DATA FOR PROCESSING
>>
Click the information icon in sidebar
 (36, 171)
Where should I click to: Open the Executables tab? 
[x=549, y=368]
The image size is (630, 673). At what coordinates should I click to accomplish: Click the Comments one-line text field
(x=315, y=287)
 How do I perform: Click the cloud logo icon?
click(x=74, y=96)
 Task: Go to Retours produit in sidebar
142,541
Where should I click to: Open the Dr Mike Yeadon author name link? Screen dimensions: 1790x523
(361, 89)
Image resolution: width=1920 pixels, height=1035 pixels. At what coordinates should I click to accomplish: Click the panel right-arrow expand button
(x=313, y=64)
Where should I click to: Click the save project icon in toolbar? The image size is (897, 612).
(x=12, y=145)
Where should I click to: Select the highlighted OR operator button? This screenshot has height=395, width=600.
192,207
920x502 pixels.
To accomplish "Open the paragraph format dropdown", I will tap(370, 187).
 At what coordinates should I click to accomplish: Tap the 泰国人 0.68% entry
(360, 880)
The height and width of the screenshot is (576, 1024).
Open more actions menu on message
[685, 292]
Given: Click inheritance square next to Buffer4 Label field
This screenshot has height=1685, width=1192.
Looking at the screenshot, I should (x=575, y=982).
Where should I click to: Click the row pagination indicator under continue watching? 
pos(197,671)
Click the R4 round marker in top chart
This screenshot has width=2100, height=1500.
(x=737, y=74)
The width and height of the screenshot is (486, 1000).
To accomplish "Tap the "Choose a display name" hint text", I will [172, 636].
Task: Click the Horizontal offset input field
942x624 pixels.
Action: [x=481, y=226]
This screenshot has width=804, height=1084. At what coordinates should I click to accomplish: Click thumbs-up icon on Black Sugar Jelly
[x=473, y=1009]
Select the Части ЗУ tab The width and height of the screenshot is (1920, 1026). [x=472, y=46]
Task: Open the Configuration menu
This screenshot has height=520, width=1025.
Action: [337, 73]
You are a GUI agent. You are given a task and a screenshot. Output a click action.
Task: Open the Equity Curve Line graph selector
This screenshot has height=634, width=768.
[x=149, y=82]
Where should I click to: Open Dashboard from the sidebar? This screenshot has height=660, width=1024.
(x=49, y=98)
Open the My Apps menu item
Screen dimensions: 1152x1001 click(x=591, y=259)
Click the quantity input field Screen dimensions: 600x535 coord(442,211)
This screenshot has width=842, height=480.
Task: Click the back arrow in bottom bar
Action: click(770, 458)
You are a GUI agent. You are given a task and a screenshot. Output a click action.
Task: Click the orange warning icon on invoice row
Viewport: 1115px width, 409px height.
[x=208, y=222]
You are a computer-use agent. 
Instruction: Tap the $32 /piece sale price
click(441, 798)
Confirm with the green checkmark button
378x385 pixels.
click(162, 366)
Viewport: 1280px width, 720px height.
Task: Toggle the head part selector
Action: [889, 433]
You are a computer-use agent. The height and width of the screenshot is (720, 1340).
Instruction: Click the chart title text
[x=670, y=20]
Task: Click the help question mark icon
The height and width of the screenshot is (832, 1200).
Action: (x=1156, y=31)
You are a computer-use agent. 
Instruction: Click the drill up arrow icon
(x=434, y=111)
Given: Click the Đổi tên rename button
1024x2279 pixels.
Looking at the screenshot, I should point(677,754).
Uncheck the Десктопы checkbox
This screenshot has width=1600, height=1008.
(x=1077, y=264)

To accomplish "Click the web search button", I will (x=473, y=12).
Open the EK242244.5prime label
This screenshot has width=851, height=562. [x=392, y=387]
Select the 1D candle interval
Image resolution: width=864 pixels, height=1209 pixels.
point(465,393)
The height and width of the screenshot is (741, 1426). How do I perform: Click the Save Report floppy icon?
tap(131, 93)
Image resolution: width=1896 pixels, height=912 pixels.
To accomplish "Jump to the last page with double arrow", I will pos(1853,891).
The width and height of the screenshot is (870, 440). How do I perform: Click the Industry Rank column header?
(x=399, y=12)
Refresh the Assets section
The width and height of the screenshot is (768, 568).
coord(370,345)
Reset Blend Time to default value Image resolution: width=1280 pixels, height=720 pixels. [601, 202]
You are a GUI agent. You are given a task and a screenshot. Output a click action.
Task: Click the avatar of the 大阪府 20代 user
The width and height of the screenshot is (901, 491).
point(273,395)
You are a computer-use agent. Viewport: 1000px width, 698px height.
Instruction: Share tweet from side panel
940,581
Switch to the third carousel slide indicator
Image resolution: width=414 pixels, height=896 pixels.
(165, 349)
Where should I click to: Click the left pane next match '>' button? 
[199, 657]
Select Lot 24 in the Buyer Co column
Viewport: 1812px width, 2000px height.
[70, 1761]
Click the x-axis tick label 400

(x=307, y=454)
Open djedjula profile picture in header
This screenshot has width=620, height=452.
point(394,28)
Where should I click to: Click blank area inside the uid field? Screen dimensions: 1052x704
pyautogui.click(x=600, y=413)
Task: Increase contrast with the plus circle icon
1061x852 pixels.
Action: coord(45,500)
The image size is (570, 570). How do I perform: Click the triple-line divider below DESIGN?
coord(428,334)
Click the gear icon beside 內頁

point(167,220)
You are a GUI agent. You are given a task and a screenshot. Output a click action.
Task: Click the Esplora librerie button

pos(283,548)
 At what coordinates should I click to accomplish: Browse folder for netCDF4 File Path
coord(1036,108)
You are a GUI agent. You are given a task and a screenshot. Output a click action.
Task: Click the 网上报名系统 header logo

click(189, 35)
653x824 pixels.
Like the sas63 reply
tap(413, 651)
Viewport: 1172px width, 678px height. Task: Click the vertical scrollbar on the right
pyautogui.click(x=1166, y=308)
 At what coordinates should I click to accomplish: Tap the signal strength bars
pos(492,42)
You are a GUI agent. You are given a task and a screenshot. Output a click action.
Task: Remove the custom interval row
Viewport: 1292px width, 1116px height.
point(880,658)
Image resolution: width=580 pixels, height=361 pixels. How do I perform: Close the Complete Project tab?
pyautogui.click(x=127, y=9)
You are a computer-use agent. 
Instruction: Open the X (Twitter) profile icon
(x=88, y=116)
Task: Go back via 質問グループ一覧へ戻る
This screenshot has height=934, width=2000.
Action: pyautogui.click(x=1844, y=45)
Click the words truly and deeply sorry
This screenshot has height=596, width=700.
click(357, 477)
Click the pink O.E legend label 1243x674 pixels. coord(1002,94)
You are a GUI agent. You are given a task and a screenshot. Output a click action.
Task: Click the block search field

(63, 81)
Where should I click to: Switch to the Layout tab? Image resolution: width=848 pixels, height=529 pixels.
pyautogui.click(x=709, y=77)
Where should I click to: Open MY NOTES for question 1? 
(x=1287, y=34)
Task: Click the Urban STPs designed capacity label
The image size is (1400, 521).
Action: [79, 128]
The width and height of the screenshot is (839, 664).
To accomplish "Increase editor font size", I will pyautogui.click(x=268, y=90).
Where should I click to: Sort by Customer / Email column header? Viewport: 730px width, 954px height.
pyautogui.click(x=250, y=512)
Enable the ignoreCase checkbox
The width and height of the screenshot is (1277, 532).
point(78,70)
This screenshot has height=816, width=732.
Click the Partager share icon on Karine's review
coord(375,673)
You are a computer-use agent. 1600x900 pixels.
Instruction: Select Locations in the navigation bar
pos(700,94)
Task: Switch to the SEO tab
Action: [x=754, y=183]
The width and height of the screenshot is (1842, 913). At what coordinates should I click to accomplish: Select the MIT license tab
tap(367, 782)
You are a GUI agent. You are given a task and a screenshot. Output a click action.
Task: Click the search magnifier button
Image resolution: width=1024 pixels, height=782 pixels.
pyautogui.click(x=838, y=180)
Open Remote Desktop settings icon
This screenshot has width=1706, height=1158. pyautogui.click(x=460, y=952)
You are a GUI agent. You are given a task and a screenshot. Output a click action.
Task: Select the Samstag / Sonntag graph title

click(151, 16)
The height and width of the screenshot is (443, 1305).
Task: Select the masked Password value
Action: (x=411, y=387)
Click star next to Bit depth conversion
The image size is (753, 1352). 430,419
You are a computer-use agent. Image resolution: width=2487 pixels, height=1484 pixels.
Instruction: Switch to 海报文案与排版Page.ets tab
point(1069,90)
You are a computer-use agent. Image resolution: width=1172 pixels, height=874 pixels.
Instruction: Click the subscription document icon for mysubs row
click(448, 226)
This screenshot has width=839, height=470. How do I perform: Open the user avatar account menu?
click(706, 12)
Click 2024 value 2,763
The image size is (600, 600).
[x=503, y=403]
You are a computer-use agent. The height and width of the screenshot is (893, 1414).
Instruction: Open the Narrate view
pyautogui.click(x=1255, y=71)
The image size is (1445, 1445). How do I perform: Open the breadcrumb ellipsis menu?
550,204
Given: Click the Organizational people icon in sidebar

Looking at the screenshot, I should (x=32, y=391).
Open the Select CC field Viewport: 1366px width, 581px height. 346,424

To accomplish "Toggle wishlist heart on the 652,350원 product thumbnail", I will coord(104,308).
<<
Lines above that have "will": copy each of them.

FINAL ANSWER
To accomplish "Open the paragraph format dropdown", I will tap(370, 187).
To accomplish "Tap the "Choose a display name" hint text", I will [172, 636].
To accomplish "Click the web search button", I will (x=473, y=12).
To accomplish "Jump to the last page with double arrow", I will pos(1853,891).
To accomplish "Increase editor font size", I will pyautogui.click(x=268, y=90).
To accomplish "Toggle wishlist heart on the 652,350원 product thumbnail", I will coord(104,308).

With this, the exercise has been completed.